When it comes to poison-related calls about cleaning products, exposure is defined as swallowing, getting the product in an eye, inhaling harmful fumes or suffering skin irritation.
Dr. Tom Kosatsky, medical director of environmental health services at the BC Centre for Disease Control, says there are always calls about misuse or ingestion of cleaners, but the 60-per-cent increase in reports coming in to the Drug & Poison Information Centre from mid-March to mid-April were cause for concern.
“People are home, they are worried, and they are trying to kill the virus. But some have been excessive in their use of these products,” he said in a phone interview with CTVNews.ca.
He says the calls in February and March, as concerns about the coronavirus escalated, were mostly about adults and came from mixing bleach with other substances, using it in under-ventilated areas, not diluting it and then having breathing or skin irritation, or adding it to hot water, which causes the bleach to evaporate into the air and then be breathed in.
In a typical week, DPIC receives nine calls related to adults’ exposure to bleach. From March 8 to April 11, the average was 24 calls per week.
But over the last few weeks, Kosatsky says the poison centre has seen more calls about children and for adults who have mistakenly ingested hand sanitizer made by distilleries and breweries.
“They are putting it in bottles that look like liquor bottles and a lot of people have mistakenly drank it.”
Canada’s national data does not include a breakdown according to age or method of exposure, said a spokesperson at Health Canada. But in Quebec, 43 per cent of total calls involved children five and under and just under two-thirds related to ingestion, according to figures provided to CTVNews.ca.
The Centre anti poison du Québec handled 559 calls about exposure to household cleaners, a 31-per-cent increase when comparing March this year to March last year.
Calls about poisonings related to bleach skyrocketed to 149, a 266-per-cent increase year over year. And hand sanitizer reports climbed 63 per cent.
Of particular concern are poisonings related to people trying to mix their own disinfection cocktails.

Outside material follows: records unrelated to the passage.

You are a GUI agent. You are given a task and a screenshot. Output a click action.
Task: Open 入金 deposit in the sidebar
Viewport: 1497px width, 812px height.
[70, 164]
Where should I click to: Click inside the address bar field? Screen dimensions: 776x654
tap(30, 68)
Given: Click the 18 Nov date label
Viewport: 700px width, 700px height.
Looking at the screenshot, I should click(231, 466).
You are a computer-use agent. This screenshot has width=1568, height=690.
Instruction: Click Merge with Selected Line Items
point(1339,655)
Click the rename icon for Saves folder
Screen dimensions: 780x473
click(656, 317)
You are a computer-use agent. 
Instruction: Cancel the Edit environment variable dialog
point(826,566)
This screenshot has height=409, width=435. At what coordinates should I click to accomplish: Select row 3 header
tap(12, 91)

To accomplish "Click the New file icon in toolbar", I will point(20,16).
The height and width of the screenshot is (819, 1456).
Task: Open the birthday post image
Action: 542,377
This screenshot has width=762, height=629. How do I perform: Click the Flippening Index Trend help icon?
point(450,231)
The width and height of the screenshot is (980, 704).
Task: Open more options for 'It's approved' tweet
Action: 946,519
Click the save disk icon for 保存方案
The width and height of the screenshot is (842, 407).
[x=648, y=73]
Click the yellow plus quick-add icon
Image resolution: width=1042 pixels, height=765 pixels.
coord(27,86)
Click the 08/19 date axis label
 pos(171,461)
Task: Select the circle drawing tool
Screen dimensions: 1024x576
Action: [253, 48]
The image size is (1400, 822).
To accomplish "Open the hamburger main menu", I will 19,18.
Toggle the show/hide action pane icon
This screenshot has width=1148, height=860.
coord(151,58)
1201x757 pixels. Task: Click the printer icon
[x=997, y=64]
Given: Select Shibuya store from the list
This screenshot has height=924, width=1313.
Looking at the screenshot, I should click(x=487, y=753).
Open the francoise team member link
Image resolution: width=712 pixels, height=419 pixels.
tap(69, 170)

National figures for March include 121 calls about chlorine gas and 23 about chloramine. Chlorine gas results when bleach is mixed with an acid, such as vinegar. Chloramine is a toxic gas produced when bleach is mixed with ammonia that is also common in household cleaners.
Both these gases cause coughing and breathing problems, burning to eyes nose and throat, shortness of breath, and pneumonia. Chlorine gas can burn and blister skin, throat and lungs, and in high levels, can lead to death.
Bleach, which is a mixture water and the chemical sodium hypochlorite that is highly effective at killing most viruses, bacteria and fungus, is also extremely corrosive and toxic. It should only be used with a diluted strength in well-ventilated areas and should never be mixed with anything except cool water.